加密技術是為了保護敏感數據在網絡傳輸中的安全,就像日常生活中使用的淘寶、支付寶、微信等等軟件,如果涉及到金額的數據在網絡中不加密傳輸,那是極易被別人竊取、篡改的,通信中的數據加密技術就顯得尤為重要。各類加密工具的原理都是大同小異,這里對常見加密原理進行解讀。
一、對稱加密
加密數據與解密數據使用相同的密鑰,這種加密方法稱為對稱加密
- 特點
- 加密與解密使用相同密鑰,加密解密速度快
- 將原始數據進行切塊,逐個進行加密。
- 缺點
- 每一個通信的對象都有一把密鑰,如果通信對象過多導致密鑰過多。
- 密鑰分發問題,如何保證密鑰不被竊取
二、非對稱加密
加密數據與解密數據使用一堆不相同的密鑰,公鑰公開給所有人,私鑰自己保存。
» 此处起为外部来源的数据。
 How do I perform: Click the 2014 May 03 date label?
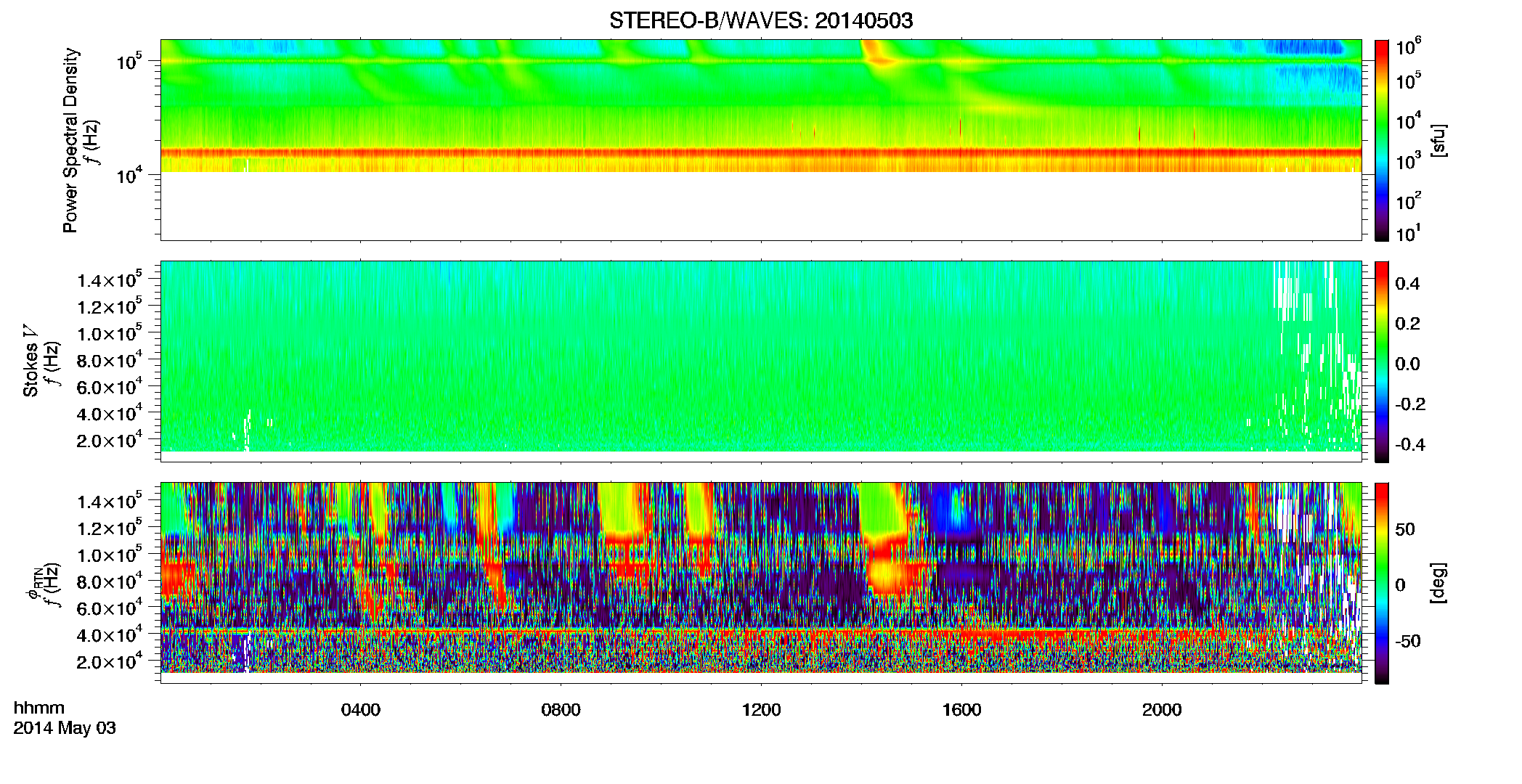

使用公鑰加密的數據只有自己的私鑰可以解開。
- 特點
- 用公鑰加密數據,只能使用配對的私鑰進行解密。
- 用私鑰加密的數據,只能使用配對的私鑰進行解密
- 缺點
- 加密解密速度慢、時間長,不適用於對大數據進行加密解密。
三、單項散列
單項散列又稱為hash算法,把任意長度的數據、字符加密后得到一個固定長度的特征碼。
-
特點
- 加密后輸出的特征碼長度固定
- 加密后的特征碼只跟數據內容有關,與數據名稱無關
- 可以用作數據的指紋
- 得到數據的特征碼無法推算出原數據的內容
-
缺點
- 相同內容的文件加密后的結果相同
- 通常隨數據一同發出,極易被竊取
四、加密通信的綜合應用
以上三種如果單獨使用任何一種對數據進行數據加密的話都是不安全的,那么現在在互聯網中的數據時如何傳輸的呢?其實數據在互聯網中並不會使用單一加密技術,往往都是各類技術混合使用,互補優缺點使數據的傳輸更加安全。
- 首先通過TCP三次握手進行連接,然后客戶端發送hello包到服務端,服務端回應一個hello包,如果客戶端需要再次發送數字證書, 則發送數字證書到客戶端。
- 客戶端得到服務器的證書后通過CA服務驗證真偽、驗證證書的主體與訪問的主體是否一致,驗證證書是否在吊銷證書列表中。如果全部通過驗證則與服務器端進行加密算法的協商。
- 然后是用證書中服務器的公鑰加密【對稱秘鑰】發送給服務器端,【對稱秘鑰】只能用服務器的私鑰進行解密,當服務器通過私鑰解密【對稱秘鑰】后。使用對稱秘鑰將客戶端請求的數據發送到客戶端,客戶端在用對稱秘鑰進行解密,從而得到想要的數據。
注:對稱秘鑰非長期有效,每隔一段時間甚至每一次數據的傳輸都使用不同的對稱秘鑰。